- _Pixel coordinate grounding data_
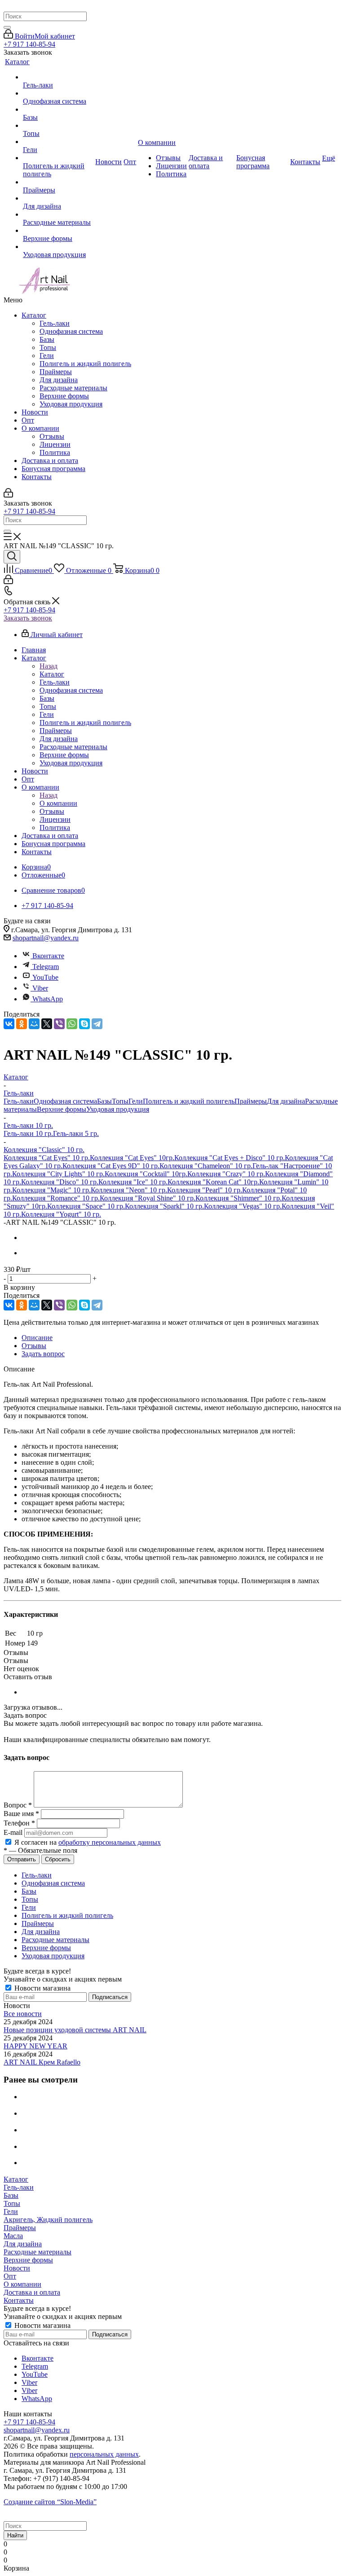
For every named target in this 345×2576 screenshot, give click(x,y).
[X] (46, 1023)
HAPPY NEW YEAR (35, 2046)
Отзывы (52, 436)
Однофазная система (71, 331)
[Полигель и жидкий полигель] (58, 158)
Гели (47, 355)
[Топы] (58, 126)
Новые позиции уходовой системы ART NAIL (75, 2030)
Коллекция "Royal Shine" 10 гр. (147, 1198)
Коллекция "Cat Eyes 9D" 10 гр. (110, 1166)
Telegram (45, 966)
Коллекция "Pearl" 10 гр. (204, 1190)
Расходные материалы (73, 388)
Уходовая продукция (71, 404)
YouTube (45, 977)
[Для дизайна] (58, 198)
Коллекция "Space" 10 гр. (86, 1206)
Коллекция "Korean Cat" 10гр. (213, 1182)
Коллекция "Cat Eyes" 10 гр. (47, 1157)
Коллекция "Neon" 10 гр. (129, 1190)
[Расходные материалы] (58, 214)
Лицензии (55, 444)
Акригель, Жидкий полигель (48, 2219)
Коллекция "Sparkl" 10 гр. (164, 1206)
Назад (49, 666)
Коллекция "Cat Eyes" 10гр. (132, 1157)
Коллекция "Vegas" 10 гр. (243, 1206)
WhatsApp (47, 999)
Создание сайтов (50, 2502)
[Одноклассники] (21, 1023)
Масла (13, 2236)
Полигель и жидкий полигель (85, 363)
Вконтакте (48, 956)
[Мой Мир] (34, 1023)
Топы (48, 347)
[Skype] (84, 1023)
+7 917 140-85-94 (29, 44)
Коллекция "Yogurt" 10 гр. (61, 1214)
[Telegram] (97, 1023)
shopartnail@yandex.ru (46, 938)
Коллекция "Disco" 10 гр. (59, 1182)
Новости (35, 412)
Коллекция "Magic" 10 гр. (51, 1190)
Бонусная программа (53, 468)
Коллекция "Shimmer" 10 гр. (238, 1198)
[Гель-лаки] (58, 77)
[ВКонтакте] (9, 1023)
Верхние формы (64, 396)
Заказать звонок (28, 618)
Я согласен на (87, 1842)
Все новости (23, 2013)
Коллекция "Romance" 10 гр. (56, 1198)
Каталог (34, 315)
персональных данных (104, 2454)
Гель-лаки (55, 323)
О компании (40, 428)
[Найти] (7, 27)
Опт (28, 420)
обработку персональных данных (109, 1842)
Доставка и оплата (50, 460)
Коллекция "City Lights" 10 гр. (58, 1174)
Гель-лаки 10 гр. (28, 1133)
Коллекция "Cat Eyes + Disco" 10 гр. (229, 1157)
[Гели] (58, 142)
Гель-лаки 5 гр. (76, 1133)
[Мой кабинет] (8, 495)
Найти (15, 2535)
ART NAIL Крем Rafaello (42, 2062)
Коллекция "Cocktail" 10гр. (146, 1174)
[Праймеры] (58, 182)
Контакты (37, 476)
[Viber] (59, 1023)
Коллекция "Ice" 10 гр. (133, 1182)
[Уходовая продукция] (58, 247)
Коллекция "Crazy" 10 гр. (226, 1174)
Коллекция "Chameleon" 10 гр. (205, 1166)
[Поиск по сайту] (12, 556)
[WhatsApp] (71, 1023)
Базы (47, 339)
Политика (55, 452)
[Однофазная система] (58, 93)
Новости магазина (42, 1988)
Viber (40, 988)
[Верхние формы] (58, 231)
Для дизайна (59, 380)
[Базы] (58, 109)
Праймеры (56, 371)
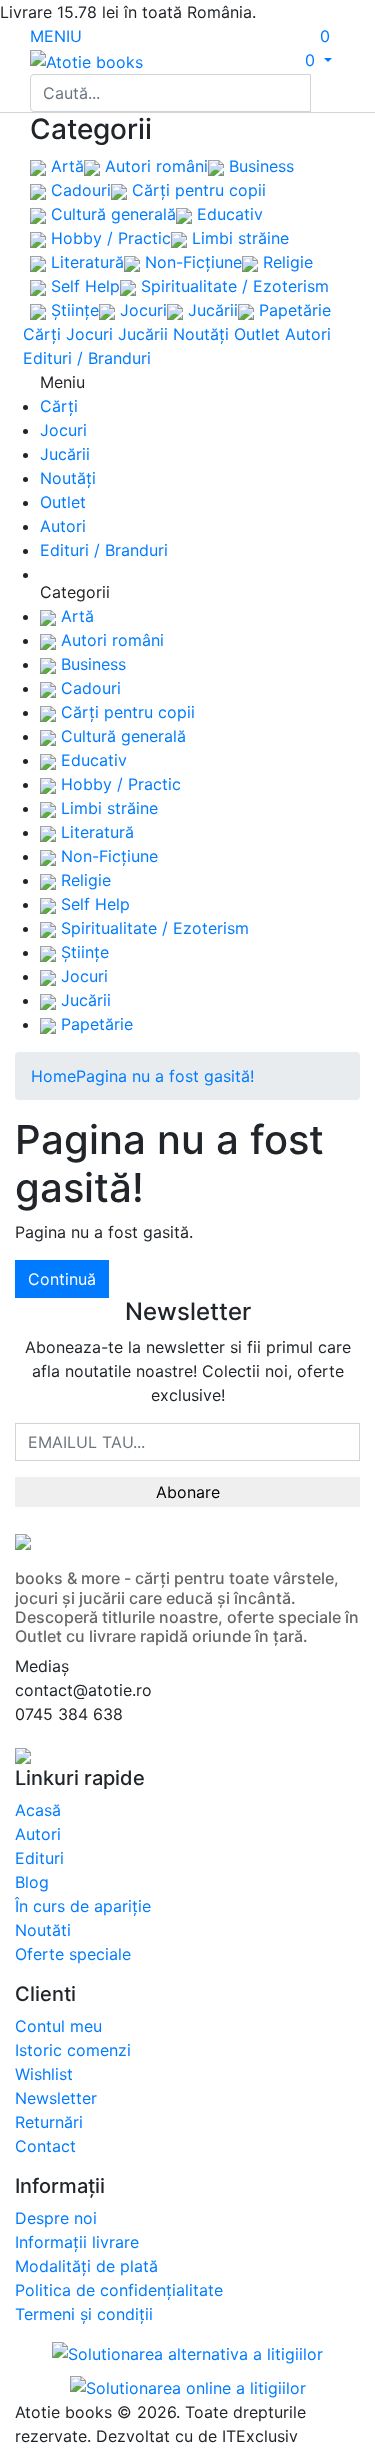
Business (259, 166)
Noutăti (43, 1930)
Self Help (83, 286)
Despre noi (56, 2218)
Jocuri (141, 310)
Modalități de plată (86, 2266)
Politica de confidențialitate (119, 2290)
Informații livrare (77, 2242)
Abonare (188, 1492)
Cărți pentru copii (196, 190)
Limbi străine (238, 238)
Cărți (42, 334)
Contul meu (58, 2026)
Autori (308, 334)
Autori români (154, 166)
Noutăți (201, 334)
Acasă (38, 1810)
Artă (65, 166)
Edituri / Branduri (87, 358)
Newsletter (56, 2098)
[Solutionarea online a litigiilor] (188, 2386)
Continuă (62, 1279)
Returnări (49, 2122)
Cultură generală (111, 214)
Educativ (227, 214)
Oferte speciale (73, 1954)
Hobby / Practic (108, 238)
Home (53, 1076)
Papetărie (292, 310)
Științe (72, 310)
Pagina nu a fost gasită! (165, 1076)
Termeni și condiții (84, 2314)
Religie (285, 262)
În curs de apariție (83, 1906)
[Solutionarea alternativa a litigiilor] (187, 2357)
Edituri (39, 1858)
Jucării (210, 310)
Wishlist (44, 2074)
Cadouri (78, 190)
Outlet (257, 334)
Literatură (85, 262)
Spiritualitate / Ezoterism (232, 286)
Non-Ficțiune (191, 262)
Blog (32, 1882)
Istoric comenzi (73, 2050)
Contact (45, 2146)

- _Problem statement_
Among the lines above, find those with the word "персональных". Copy them.

- _Answer_
персональных данных (104, 2454)
обработку персональных данных (109, 1842)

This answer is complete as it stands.